Petya zum Beispiel wurde bevorzugt über Email-Anhänge übertragen. Unternehmen öffneten arglos geschickt als Bewerbungsschreiben getarnte Dateien und schon übernahm der Wiper den MBR. Nach wie vor gibt es ausserdem mehrstufige Tarnungen. Ein Dropbox-Link gibt einen falschen Betreff vor, die Datei zum Download ist kein .pdf, sondern ein eigenständiges Programm.
Die Tipps im Detail
- Beim Anbieter ID Ransomware können Sie verdächtige Dateien hochladen, unabhängig davon, ob Sie sie selbst öffnen können (eventuell kommen sie verschlüsselt bei Ihnen an). Gemäss dem GI Joe Zitat “Wissen ist halb gewonnen” erfahren Sie, ob die erhaltene Datei Malware beinhaltet.
- Auf derselben Website können Sie alternativ direkt die Email-Adresse eingeben, von der die Datei stammt. Das Eingabefeld können Sie genauso gut dafür nutzen, angebliche Kontaktdaten von Erpressern zu prüfen.
- Besser Vorsicht als Nachsehen: Erstellen Sie einen Systemreparaturdatenträger. In der Systemsteuerung finden Sie auch die Option, ein Systemwiederherstellungsabbild zu speichern.
- Nicht zuletzt kann die ursprüngliche Betriebssystem-Installation-CD Hilfe bieten. Sie ist genauso Notfallsystem wie der Datenträger unter Punkt 3.

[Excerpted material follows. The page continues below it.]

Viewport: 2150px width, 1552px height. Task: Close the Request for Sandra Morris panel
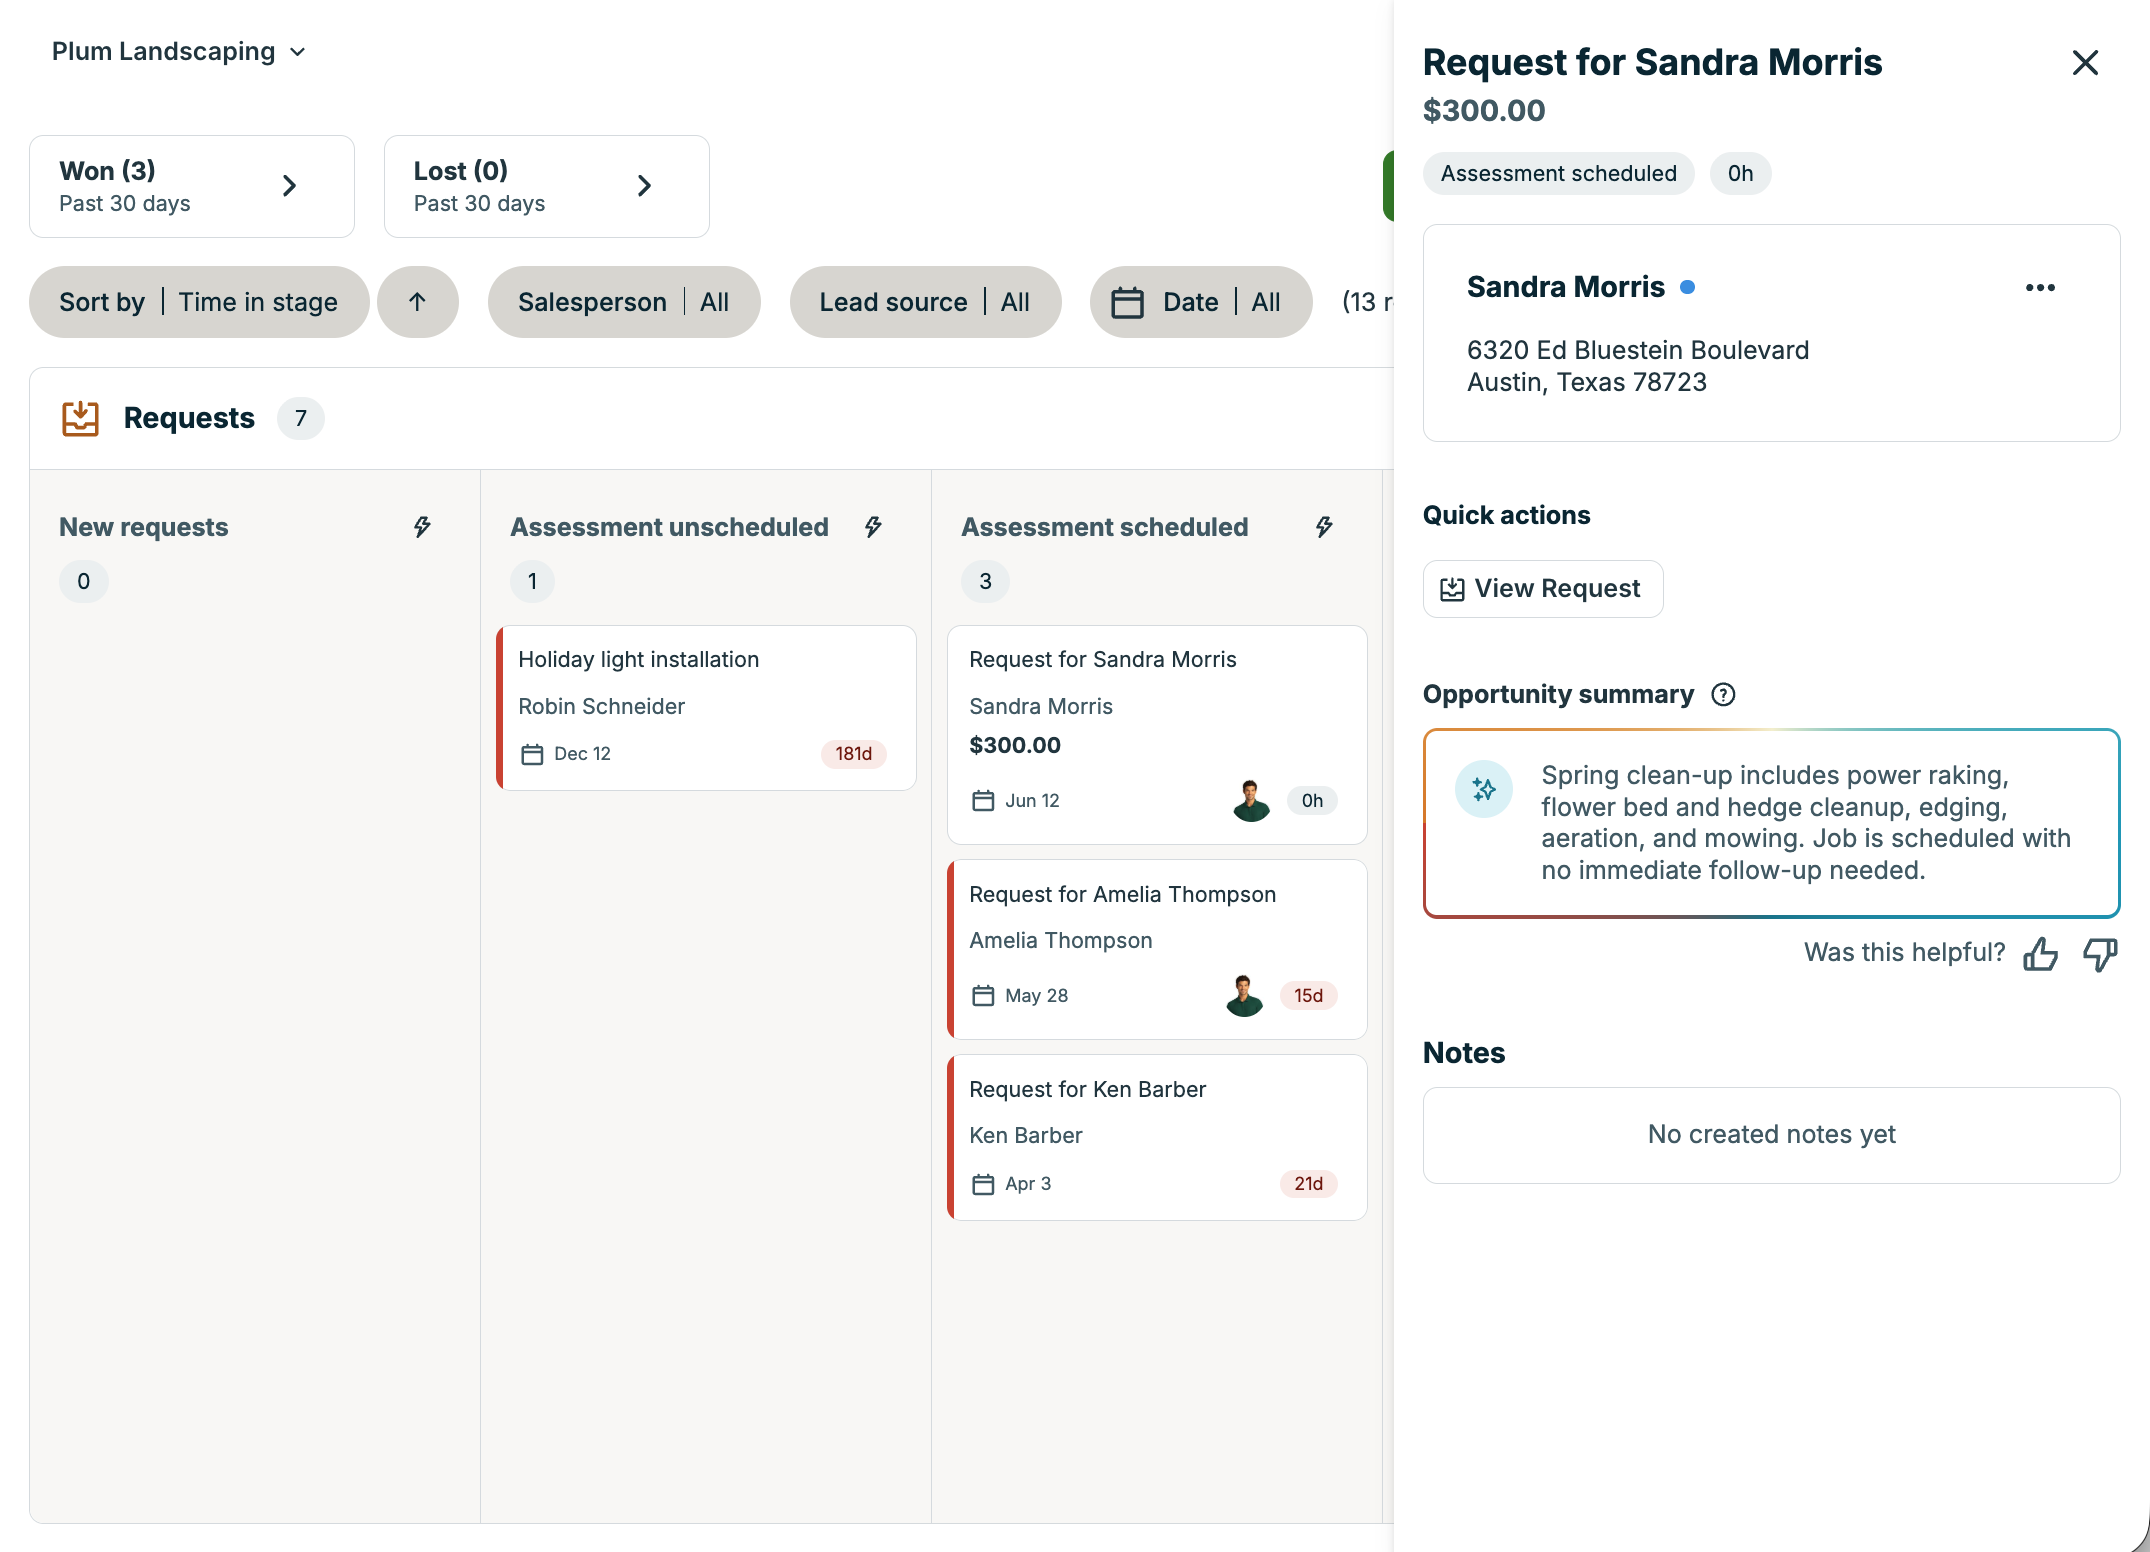(2085, 63)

- Mit sogenannten MBRLockers soll es möglich sein, den infizierten MBR zu “ersetzen” und ein geschütztes Backup zu erstellen. Eine solche Funktion sollte allerdings den IT-Spezialisten unter Ihnen vorbehalten bleiben und ist mit grosser Vorsicht zu geniessen. Davon abgesehen kann es schwierig sein, unter dem Vielzahl an Angeboten seriöse Software auszumachen.
- In Ausnahmefällen gab es bestimmte Tastenkombinationen, um sowohl den MBR wiederherzustellen als auch den Computer zum Start zu zwingen. Auch hier gilt: Nicht zu riskant experimentieren, um am Ende nicht mehr Schaden als Nutzen anzurichten.